__WHAT IS EXPECTED__: Among the lines below, keep only those from the one containing "Viewport: 807px width, 493px height." through the one containing "Tap the Sub", and reproduce them exactly.

__PROVIDED INFORMATION__:

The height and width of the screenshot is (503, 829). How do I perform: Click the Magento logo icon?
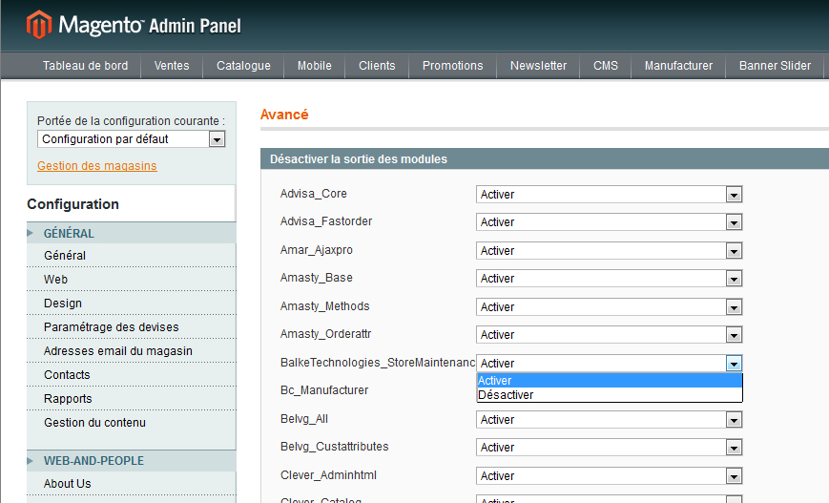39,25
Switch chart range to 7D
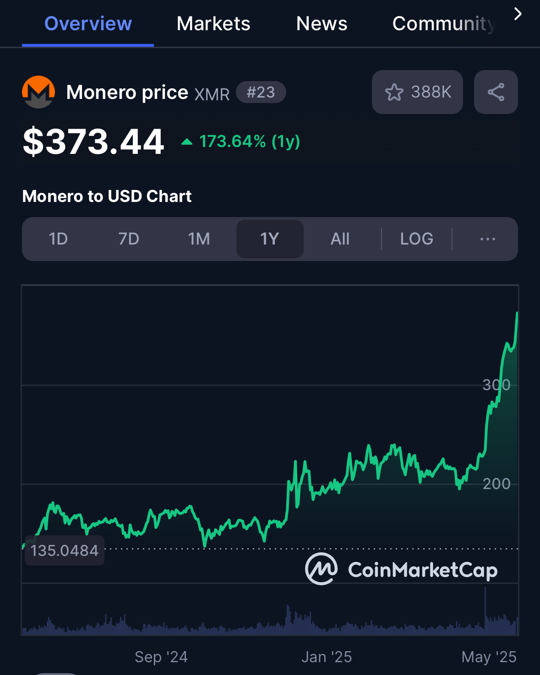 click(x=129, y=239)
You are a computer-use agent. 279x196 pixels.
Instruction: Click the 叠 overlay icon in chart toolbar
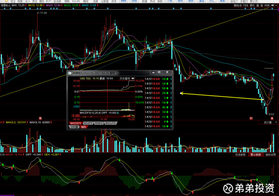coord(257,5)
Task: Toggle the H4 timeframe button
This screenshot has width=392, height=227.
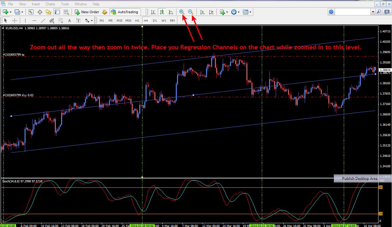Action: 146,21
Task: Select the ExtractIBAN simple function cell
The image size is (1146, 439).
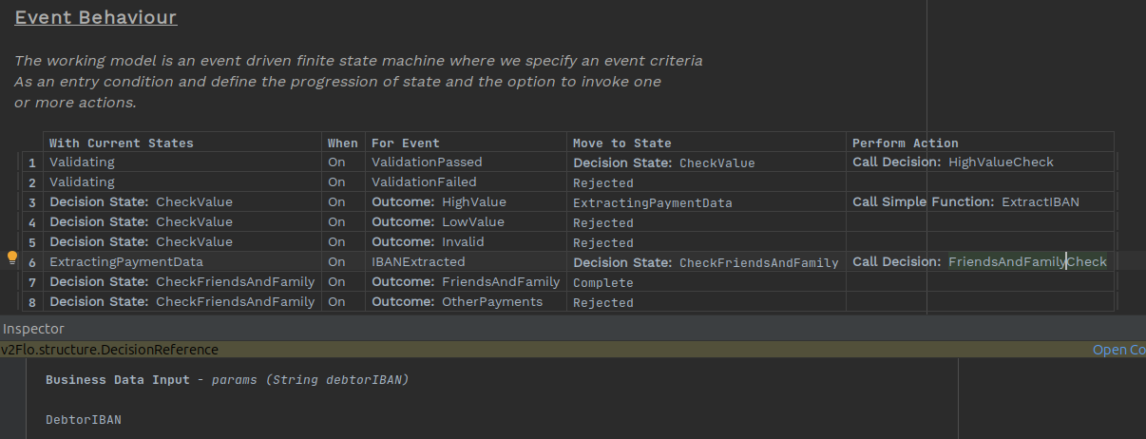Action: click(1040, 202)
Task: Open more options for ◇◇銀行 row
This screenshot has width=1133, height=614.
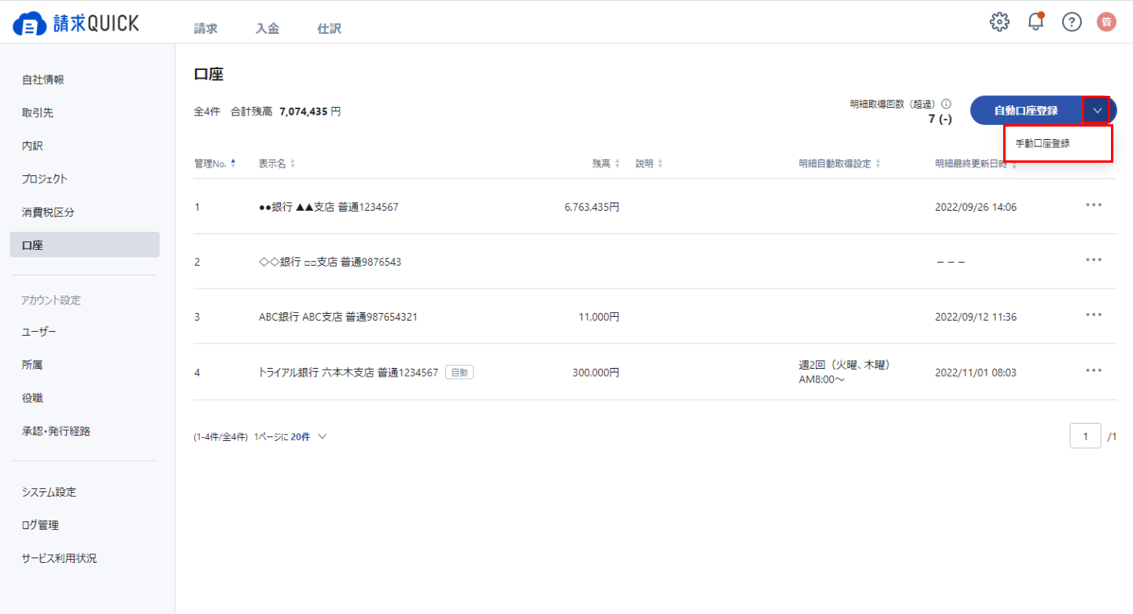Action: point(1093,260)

--

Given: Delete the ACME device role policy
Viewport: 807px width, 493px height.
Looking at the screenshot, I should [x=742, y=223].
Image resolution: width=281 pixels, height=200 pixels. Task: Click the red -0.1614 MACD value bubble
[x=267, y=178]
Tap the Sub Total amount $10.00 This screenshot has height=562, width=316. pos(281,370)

...

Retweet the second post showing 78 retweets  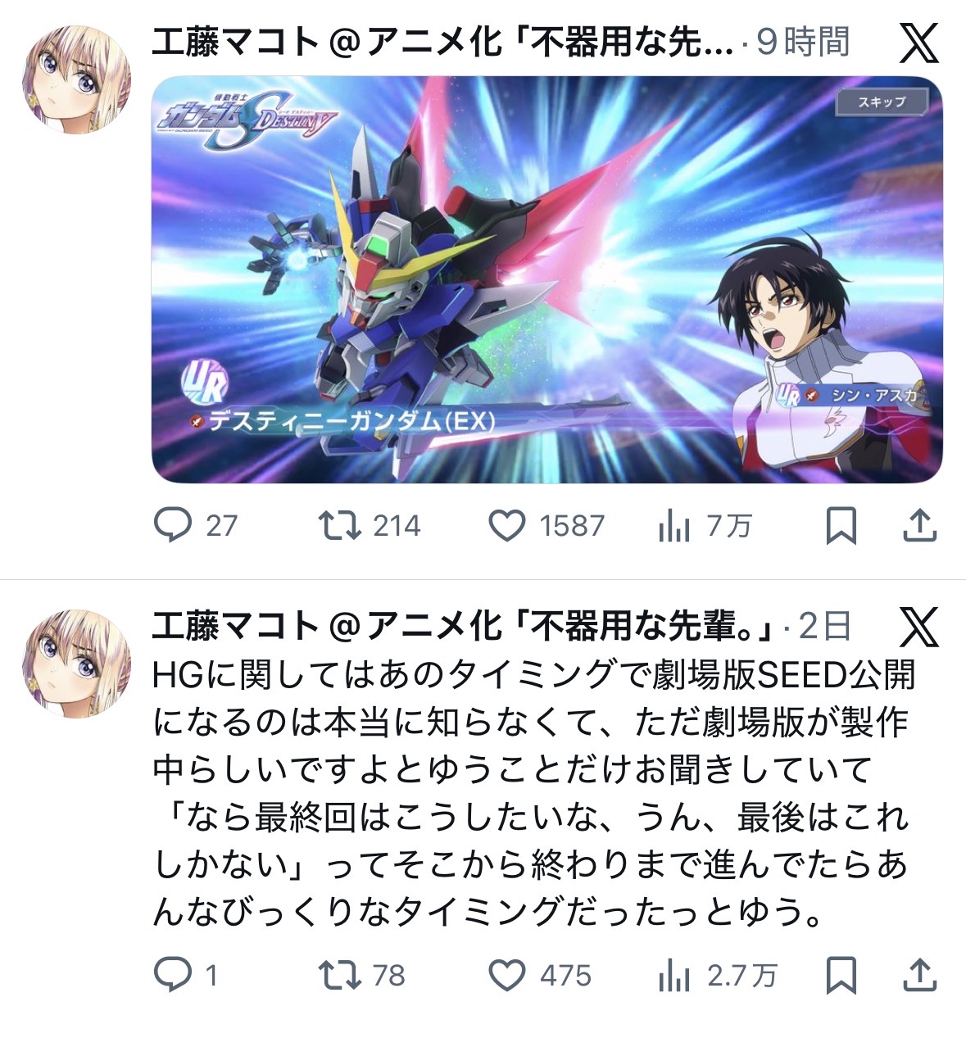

__TASK OUTPUT__:
Viewport: 807px width, 493px height.
Looking at the screenshot, I should [x=742, y=223].
Image resolution: width=281 pixels, height=200 pixels. Task: Click the red -0.1614 MACD value bubble
[x=267, y=178]
Tap the Sub Total amount $10.00 This screenshot has height=562, width=316. pos(281,370)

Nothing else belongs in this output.